A partire dalla sentenza n. 12408 del 7 giugno 2011 della Corte di Cassazione, la giurisprudenza ha riconosciuto alle tabelle del Tribunale di Milano per la liquidazione del danno non patrimoniale derivante da lesione all’integrità psico-fisica e dalla perdita – grave lesione del rapporto parentale, il valore di parametro guida a livello nazionale sulla base dell’art. 1226 del codice civile, considerato che, in mancanza di criteri legali, esse garantiscono, “con un criterio di ragionevole approssimazione, l’uguaglianza di trattamento di situazioni uguali, con conseguente rispetto del principio di equità”.
Le tabelle milanesi, però, sono eque per ogni tipo di danno? La Corte di Cassazione pensa di no.
La Suprema Corte, che già con la sentenza n. 10579 del 21 aprile 2021, prima, e con l’ordinanza n. 26300 del 29 settembre 2021, poi, ha censurato le tabelle elaborate dal Tribunale di Milano in relazione alla liquidazione del danno da perdita del rapporto parentale, le ritiene inique anche in merito al cosiddetto danno da lesione del bene salute definito da premorienza, cioè il danno non patrimoniale risarcibile nell’ipotesi in cui un soggetto, che subisca una certa menomazione invalidante a seguito di un evento lesivo, deceda prima della liquidazione del pregiudizio sofferto, per una causa esterna ed indipendente dalla lesione subita (La voce di pregiudizio in questione è espressa talvolta come danno biologico intermittente poiché è un danno liquidato in un intervallo, tra la data della lesione e la data del decesso).
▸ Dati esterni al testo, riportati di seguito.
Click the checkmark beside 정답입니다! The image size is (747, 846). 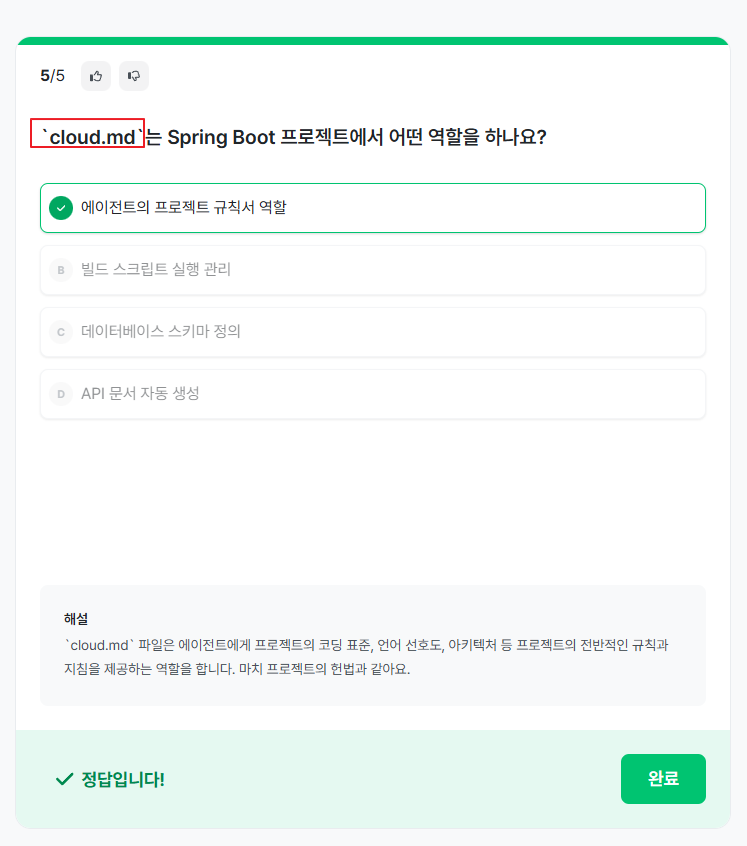pyautogui.click(x=65, y=779)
Rileva difatti la Sezione Terza Civile della Corte di Cassazione, con l’Ordinanza n. 41933 del 29 dicembre 2021, che la tabella milanese muove da una premessa: il danno non è una funzione costante nel tempo, è maggiore in prossimità dell’evento per poi decrescere fino a stabilizzarsi.
Gli Ermellini non condividono tale premessa, ritenendola in contrasto con la logica, il diritto e la medicina legale.
Sul piano logico, considerando che il danno biologico è definito dalla legge come permanente (sul presupposto che esso scaturisca da una lesione i cui postumi, una volta stabilizzatisi, non siano più suscettibili di variazioni nel tempo), perché “non ha senso ipotizzare che un danno possa decrescere nello stesso momento in cui lo si definisce, appunto, permanente”.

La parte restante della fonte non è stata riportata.